-- Opening Marker --

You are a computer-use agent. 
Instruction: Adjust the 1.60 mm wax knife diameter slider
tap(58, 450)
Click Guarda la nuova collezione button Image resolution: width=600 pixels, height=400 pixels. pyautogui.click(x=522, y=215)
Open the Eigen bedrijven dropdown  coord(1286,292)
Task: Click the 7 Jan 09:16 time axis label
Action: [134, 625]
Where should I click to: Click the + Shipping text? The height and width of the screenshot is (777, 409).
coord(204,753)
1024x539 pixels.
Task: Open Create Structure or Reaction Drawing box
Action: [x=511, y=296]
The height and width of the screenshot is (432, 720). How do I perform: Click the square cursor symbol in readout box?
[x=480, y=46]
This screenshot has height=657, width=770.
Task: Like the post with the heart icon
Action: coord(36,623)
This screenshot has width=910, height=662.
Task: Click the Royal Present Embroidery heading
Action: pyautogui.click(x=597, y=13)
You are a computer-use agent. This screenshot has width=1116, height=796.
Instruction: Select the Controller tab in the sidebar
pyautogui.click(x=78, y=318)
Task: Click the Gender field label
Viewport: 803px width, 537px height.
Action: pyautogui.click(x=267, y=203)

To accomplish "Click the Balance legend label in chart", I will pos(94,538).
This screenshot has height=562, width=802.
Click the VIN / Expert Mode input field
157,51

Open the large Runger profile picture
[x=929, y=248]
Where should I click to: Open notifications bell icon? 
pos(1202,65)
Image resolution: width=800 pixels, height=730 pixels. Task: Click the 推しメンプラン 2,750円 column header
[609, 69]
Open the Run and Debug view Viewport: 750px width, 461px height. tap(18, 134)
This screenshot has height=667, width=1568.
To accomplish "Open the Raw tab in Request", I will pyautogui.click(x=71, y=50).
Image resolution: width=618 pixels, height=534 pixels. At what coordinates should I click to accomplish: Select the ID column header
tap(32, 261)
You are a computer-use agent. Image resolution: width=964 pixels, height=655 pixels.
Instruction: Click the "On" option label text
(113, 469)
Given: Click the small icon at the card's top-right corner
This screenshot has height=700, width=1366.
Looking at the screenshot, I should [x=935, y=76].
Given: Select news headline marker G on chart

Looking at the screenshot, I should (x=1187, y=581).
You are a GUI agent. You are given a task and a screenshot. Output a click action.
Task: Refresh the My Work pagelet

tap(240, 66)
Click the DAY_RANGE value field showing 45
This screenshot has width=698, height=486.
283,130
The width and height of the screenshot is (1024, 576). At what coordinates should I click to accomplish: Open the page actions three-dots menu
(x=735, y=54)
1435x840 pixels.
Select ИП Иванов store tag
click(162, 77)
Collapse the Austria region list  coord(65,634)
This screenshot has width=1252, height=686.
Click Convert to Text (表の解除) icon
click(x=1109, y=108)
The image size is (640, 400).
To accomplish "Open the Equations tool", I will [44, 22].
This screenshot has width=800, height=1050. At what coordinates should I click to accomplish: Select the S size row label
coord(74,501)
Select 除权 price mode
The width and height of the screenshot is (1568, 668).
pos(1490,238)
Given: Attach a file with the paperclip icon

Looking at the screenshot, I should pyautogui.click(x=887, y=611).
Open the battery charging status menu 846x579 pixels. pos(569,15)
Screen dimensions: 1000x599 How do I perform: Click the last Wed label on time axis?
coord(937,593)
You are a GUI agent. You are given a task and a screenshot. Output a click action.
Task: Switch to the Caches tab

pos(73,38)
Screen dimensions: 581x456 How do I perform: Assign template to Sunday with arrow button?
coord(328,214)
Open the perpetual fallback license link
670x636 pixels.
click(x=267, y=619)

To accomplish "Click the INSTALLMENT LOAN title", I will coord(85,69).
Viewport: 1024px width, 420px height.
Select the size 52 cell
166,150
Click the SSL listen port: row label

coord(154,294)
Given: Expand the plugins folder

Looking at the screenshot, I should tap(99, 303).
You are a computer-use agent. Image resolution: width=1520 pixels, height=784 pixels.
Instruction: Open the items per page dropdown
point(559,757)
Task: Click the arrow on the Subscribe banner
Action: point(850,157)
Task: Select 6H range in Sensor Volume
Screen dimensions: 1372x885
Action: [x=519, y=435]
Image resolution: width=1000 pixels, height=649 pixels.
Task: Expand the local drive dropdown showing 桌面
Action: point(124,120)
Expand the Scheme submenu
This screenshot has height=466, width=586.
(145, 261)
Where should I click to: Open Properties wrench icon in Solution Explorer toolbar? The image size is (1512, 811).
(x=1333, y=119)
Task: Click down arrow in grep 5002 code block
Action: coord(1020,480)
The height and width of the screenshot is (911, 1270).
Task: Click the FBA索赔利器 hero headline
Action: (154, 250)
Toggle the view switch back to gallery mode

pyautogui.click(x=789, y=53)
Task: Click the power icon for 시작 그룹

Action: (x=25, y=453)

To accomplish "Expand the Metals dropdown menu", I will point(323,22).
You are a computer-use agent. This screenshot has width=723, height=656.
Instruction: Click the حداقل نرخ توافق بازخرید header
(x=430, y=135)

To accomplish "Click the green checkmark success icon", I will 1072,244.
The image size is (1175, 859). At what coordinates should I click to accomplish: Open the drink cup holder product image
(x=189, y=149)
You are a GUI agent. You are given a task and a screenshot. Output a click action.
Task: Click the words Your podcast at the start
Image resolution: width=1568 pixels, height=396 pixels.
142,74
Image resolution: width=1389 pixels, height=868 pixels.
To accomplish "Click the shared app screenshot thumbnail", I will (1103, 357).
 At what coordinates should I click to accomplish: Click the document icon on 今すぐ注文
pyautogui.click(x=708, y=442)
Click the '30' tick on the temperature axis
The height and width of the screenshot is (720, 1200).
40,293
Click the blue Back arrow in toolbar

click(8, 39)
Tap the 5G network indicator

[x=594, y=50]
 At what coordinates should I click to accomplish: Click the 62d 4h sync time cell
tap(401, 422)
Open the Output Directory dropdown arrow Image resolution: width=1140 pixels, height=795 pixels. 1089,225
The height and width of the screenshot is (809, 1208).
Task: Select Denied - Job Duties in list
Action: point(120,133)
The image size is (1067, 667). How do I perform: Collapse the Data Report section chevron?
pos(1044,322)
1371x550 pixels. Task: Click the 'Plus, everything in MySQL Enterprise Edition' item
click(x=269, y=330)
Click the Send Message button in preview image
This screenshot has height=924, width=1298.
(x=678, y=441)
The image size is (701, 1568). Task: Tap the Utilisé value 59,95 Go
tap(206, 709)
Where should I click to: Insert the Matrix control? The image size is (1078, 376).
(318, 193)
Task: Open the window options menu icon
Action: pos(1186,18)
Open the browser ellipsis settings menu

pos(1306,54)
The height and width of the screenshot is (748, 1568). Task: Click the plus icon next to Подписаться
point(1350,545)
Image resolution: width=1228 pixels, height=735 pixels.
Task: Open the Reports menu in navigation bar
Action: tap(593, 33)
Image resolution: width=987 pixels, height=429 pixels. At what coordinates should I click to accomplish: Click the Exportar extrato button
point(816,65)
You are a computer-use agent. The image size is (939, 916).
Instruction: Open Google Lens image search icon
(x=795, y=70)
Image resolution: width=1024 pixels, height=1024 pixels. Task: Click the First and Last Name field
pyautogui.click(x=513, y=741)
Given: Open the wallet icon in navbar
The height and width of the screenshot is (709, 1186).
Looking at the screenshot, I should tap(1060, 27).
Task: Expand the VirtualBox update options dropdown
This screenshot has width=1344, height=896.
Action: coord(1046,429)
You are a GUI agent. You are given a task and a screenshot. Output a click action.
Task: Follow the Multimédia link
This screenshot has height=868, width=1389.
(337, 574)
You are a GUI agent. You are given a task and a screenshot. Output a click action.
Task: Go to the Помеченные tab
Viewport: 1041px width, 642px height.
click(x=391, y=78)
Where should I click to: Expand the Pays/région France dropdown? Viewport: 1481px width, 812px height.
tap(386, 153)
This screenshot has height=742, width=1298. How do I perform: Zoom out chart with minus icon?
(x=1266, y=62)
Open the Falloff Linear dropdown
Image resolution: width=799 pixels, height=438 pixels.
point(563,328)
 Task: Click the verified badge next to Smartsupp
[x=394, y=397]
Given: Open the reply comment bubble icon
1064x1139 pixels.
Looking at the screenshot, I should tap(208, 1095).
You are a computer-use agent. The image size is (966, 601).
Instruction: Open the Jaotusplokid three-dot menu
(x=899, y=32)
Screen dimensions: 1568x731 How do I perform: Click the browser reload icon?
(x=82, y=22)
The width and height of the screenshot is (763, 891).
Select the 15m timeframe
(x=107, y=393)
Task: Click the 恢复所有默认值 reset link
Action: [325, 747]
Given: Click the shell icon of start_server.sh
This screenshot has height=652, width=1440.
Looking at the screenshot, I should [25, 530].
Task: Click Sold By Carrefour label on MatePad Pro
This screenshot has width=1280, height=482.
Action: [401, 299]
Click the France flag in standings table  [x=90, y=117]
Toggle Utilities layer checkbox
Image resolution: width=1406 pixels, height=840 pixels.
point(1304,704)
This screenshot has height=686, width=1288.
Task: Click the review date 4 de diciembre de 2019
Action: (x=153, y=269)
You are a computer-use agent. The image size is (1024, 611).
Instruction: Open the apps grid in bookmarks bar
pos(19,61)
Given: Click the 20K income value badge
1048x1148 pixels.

-- Closing Marker --

> _DESCRIPTION OF THE TASK_: Lines with "will": copy every one of them from the listing above.

> _TASK OUTPUT_:
To accomplish "Click the Balance legend label in chart", I will pos(94,538).
To accomplish "Open the Raw tab in Request", I will pyautogui.click(x=71, y=50).
To accomplish "Open the Equations tool", I will [44, 22].
To accomplish "Click the INSTALLMENT LOAN title", I will coord(85,69).
To accomplish "Expand the Metals dropdown menu", I will point(323,22).
To accomplish "Click the green checkmark success icon", I will 1072,244.
To accomplish "Click the shared app screenshot thumbnail", I will (1103, 357).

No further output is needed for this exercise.